Each line from the opening of the records that follow to the line with "Select all tags" needs to be written out exactly. Add nothing.
─── EXTRACTED RECORDS ───
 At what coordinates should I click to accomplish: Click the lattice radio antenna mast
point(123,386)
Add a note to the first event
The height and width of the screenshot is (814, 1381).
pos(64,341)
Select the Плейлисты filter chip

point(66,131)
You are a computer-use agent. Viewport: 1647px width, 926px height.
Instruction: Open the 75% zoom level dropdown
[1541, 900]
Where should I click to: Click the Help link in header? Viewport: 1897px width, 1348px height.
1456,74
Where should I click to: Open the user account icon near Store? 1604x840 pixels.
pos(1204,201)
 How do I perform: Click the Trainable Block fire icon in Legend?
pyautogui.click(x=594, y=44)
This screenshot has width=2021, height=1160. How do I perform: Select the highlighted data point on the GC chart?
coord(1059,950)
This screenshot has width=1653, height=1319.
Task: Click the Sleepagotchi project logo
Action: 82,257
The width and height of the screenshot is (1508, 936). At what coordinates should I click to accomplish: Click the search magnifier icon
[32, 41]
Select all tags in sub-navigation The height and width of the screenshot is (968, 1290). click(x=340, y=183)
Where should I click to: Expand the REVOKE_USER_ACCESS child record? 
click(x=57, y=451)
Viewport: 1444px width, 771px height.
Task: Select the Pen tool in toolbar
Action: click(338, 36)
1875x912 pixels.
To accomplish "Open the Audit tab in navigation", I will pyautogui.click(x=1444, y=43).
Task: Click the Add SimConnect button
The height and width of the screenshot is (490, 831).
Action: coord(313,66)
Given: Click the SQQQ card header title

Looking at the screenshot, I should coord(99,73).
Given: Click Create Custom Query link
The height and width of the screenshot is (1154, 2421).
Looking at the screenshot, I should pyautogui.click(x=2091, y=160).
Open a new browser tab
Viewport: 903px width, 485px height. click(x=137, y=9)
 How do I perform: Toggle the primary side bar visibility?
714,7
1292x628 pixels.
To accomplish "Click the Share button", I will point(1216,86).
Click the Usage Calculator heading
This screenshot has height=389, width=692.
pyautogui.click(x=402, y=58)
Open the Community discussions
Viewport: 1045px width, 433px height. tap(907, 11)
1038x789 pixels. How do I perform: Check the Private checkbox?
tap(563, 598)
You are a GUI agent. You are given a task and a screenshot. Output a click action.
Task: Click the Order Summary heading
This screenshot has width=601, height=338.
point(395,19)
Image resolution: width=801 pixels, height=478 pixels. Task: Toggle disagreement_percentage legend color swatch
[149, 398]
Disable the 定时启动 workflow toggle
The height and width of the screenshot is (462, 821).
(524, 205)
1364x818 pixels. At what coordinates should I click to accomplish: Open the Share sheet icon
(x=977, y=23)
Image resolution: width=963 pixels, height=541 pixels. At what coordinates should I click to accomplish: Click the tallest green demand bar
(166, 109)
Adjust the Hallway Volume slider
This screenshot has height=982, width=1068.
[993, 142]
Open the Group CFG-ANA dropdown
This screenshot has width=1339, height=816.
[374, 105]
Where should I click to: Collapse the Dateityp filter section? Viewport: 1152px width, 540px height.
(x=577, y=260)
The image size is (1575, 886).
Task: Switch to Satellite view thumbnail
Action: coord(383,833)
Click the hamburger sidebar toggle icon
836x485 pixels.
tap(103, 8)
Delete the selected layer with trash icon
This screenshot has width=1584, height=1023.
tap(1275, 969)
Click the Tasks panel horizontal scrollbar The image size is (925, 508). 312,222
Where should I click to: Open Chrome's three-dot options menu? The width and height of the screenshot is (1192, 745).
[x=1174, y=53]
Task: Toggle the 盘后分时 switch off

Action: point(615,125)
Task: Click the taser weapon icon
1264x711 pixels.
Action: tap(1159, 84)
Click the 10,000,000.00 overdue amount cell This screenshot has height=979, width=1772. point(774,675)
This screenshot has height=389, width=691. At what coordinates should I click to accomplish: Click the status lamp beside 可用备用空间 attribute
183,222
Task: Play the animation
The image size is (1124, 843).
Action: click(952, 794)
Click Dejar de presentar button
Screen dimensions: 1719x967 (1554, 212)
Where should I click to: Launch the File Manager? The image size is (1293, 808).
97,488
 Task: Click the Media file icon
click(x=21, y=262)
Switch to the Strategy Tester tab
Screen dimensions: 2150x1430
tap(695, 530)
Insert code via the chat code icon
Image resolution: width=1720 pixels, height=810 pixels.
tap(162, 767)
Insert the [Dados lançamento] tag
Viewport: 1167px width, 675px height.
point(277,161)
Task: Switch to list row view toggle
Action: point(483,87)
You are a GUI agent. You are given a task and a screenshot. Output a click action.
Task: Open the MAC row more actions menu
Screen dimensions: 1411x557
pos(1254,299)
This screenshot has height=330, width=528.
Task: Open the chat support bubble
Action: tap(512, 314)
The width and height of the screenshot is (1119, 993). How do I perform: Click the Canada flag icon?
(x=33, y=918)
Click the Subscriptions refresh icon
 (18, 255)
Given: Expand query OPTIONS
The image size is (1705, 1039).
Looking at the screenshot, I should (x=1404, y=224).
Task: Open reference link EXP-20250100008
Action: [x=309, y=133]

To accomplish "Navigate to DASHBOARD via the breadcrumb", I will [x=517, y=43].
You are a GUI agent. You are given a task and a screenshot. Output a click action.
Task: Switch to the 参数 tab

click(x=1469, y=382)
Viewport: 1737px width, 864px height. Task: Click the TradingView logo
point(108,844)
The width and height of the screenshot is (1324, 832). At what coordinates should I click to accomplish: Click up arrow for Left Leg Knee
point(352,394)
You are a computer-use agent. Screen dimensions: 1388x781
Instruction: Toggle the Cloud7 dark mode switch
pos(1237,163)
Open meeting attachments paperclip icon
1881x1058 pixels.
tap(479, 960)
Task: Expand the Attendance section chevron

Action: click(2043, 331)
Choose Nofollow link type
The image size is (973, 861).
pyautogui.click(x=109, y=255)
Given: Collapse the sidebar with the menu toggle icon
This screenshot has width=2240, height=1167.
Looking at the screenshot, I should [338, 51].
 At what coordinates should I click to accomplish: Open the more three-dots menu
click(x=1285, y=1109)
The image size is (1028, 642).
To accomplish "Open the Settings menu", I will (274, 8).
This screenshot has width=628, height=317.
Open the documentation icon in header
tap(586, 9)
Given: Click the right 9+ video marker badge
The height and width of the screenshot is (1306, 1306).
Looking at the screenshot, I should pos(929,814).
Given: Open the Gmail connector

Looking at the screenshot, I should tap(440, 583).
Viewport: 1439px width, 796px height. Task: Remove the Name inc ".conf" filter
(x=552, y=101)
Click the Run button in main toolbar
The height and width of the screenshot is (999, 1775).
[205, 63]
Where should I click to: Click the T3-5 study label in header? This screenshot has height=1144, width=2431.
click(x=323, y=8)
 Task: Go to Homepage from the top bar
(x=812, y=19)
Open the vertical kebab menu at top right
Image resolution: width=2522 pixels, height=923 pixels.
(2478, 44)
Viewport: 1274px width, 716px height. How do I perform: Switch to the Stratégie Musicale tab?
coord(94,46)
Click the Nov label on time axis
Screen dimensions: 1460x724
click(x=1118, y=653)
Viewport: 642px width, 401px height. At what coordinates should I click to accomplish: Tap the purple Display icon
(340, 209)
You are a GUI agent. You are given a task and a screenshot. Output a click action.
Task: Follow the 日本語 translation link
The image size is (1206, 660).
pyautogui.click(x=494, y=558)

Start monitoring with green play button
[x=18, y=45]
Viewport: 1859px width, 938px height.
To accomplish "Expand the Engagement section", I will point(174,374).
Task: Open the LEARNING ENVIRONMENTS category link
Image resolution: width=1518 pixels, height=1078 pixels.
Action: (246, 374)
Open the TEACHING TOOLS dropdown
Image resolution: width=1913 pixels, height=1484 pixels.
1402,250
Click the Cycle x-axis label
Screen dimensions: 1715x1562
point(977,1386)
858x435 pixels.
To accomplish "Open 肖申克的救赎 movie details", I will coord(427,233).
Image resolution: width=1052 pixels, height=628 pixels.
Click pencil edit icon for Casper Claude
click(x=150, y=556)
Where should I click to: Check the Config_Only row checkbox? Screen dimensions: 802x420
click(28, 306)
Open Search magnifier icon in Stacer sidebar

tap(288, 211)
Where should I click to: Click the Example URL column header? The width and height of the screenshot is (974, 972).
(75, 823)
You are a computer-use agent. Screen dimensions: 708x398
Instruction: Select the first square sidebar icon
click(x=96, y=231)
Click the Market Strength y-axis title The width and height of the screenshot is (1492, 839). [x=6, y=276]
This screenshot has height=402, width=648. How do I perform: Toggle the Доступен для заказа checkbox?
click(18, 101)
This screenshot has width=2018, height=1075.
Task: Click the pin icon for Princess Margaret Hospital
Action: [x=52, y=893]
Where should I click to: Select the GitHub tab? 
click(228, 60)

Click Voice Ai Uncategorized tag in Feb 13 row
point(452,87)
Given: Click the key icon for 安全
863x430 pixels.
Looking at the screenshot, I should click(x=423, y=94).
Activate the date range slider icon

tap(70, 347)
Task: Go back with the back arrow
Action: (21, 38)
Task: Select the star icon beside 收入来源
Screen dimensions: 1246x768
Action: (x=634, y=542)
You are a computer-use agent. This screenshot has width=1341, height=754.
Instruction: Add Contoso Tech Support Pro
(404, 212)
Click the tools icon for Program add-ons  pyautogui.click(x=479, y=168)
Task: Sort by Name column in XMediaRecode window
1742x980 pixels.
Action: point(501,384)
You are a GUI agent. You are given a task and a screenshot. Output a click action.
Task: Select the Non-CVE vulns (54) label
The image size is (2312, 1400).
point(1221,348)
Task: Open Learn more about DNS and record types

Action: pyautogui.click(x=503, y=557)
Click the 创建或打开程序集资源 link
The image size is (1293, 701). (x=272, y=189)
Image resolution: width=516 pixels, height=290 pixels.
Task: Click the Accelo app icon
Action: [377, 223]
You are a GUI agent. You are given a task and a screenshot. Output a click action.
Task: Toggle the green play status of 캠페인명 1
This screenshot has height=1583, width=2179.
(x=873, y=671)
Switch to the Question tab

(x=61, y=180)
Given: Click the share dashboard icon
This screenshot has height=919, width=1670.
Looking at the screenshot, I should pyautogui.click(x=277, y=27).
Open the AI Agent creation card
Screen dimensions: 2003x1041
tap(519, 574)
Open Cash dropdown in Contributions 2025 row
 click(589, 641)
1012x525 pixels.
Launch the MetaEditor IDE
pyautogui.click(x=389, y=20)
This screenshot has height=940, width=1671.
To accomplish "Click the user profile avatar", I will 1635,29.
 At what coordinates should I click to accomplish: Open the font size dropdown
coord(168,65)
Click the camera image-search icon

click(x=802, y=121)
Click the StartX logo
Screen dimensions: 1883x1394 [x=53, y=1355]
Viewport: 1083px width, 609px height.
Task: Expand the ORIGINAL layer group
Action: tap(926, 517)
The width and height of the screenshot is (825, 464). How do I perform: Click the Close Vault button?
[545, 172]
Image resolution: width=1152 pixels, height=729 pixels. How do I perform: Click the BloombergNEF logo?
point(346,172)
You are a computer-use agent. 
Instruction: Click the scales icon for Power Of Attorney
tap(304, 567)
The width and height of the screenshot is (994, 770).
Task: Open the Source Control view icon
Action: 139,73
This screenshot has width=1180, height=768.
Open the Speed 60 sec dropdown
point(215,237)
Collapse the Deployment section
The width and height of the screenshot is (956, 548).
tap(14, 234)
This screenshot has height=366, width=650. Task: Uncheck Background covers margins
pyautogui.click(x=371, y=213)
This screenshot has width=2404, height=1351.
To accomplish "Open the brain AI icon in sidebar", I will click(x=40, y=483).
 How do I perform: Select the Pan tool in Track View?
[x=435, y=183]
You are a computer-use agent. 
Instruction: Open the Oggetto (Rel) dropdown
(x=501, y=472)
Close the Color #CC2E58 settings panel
───
RESPONSE AREA
 At what coordinates should I click to accomplish: Click the lattice radio antenna mast
point(123,386)
Add a note to the first event
The height and width of the screenshot is (814, 1381).
pos(64,341)
Select the Плейлисты filter chip

point(66,131)
You are a computer-use agent. Viewport: 1647px width, 926px height.
Instruction: Open the 75% zoom level dropdown
[1541, 900]
Where should I click to: Click the Help link in header? Viewport: 1897px width, 1348px height.
1456,74
Where should I click to: Open the user account icon near Store? 1604x840 pixels.
pos(1204,201)
 How do I perform: Click the Trainable Block fire icon in Legend?
pyautogui.click(x=594, y=44)
This screenshot has width=2021, height=1160. How do I perform: Select the highlighted data point on the GC chart?
coord(1059,950)
This screenshot has width=1653, height=1319.
Task: Click the Sleepagotchi project logo
Action: 82,257
The width and height of the screenshot is (1508, 936). At what coordinates should I click to accomplish: Click the search magnifier icon
[32, 41]
Select all tags in sub-navigation The height and width of the screenshot is (968, 1290). click(x=340, y=183)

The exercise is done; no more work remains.